▶ **What this task involves**
Using the listing below, report all lines holding the word "height".

(Dataset content begins)

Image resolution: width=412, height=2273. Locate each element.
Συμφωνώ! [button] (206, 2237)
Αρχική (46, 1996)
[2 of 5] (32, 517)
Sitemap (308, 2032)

(Dataset content ends)
(Dataset content begins)

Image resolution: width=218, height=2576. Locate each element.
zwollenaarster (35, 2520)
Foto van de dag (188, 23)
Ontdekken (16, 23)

(Dataset content ends)

▶ **Response**
Image resolution: width=412, height=2273. Locate each element.
Image resolution: width=218, height=2576. Locate each element.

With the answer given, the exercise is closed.